CHALLENGE >> Convert the rows below into a numbered list, one line per item, dropping blank lines and leaving out the pictures.

GIVEN DATA >>
start

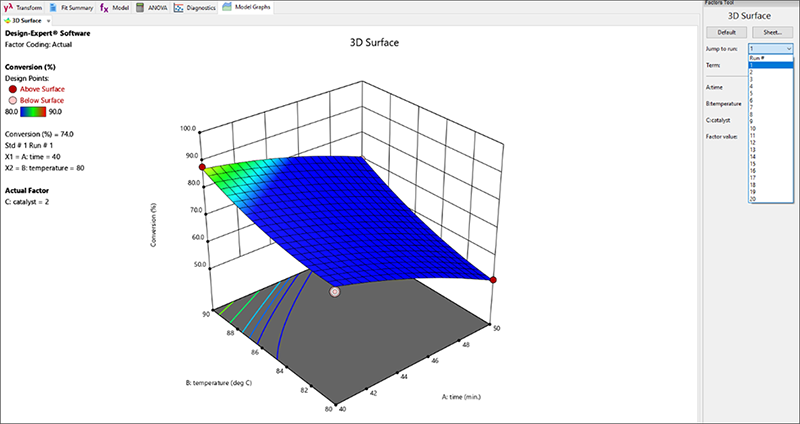Open the Fit Summary tab
This screenshot has width=800, height=424.
click(x=72, y=7)
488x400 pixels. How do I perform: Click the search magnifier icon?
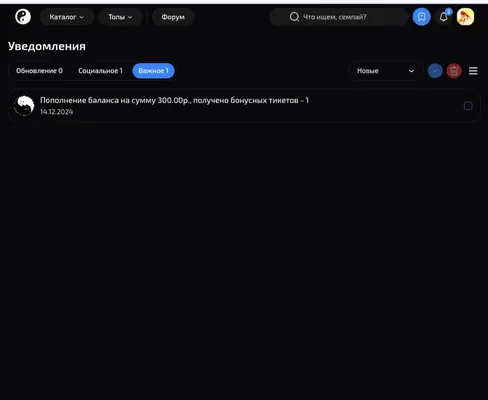294,17
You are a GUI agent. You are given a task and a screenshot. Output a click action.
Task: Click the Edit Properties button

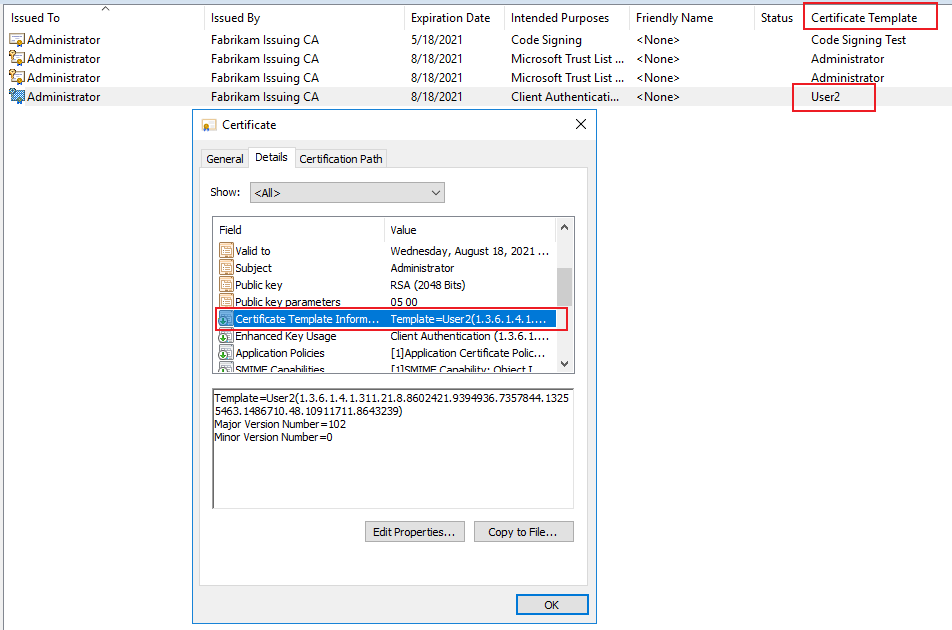tap(414, 531)
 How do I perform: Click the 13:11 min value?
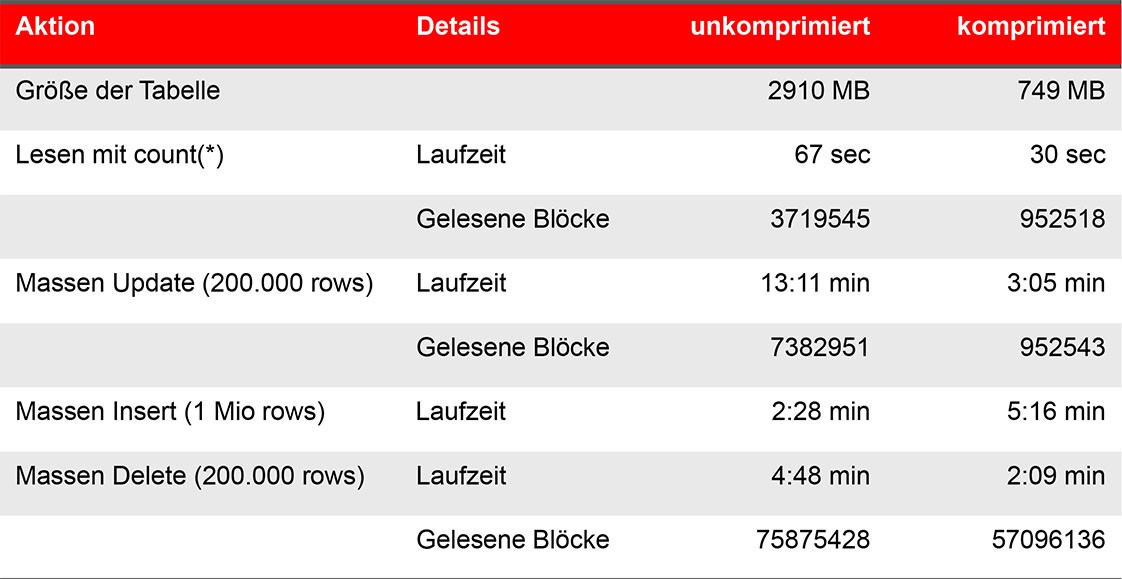click(x=816, y=283)
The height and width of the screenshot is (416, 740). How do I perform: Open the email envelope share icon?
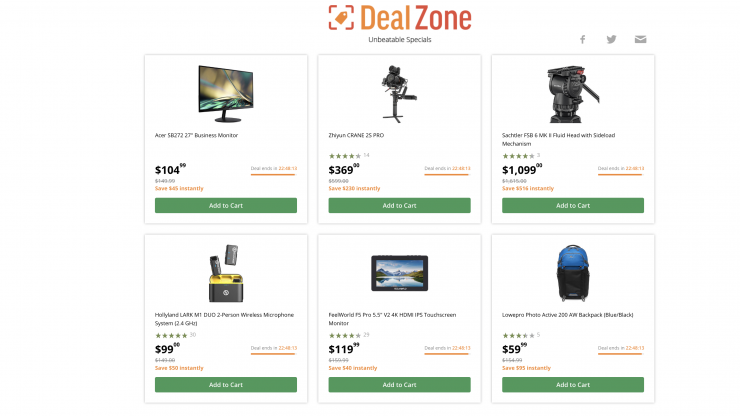tap(640, 39)
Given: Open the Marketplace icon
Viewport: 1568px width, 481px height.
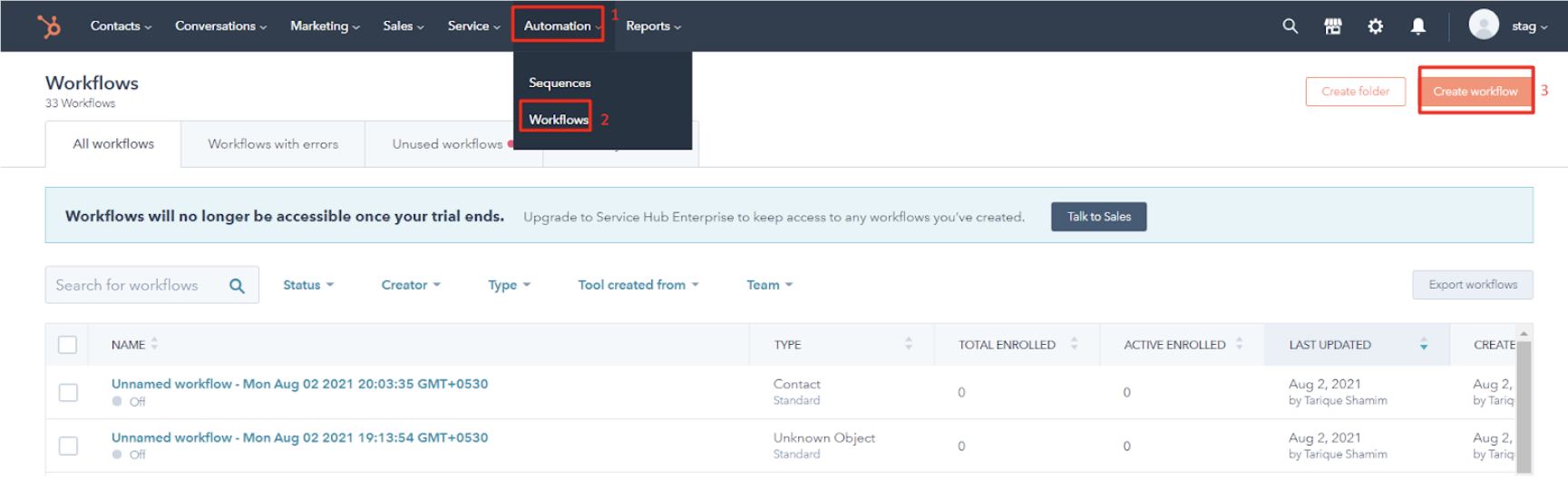Looking at the screenshot, I should 1332,26.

end

REPLY >>
1. Open the Fit Summary tab
2. This screenshot has width=800, height=424.
3. click(x=72, y=7)
4. 488x400 pixels. How do I perform: Click the search magnifier icon?
5. 294,17
6. You are a GUI agent. You are given a task and a screenshot. Output a click action.
7. Task: Click the Edit Properties button
8. tap(414, 531)
9.  How do I perform: Click the 13:11 min value?
10. click(x=816, y=283)
11. The height and width of the screenshot is (416, 740). How do I perform: Open the email envelope share icon?
12. tap(640, 39)
13. Given: Open the Marketplace icon
14. Viewport: 1568px width, 481px height.
15. Looking at the screenshot, I should 1332,26.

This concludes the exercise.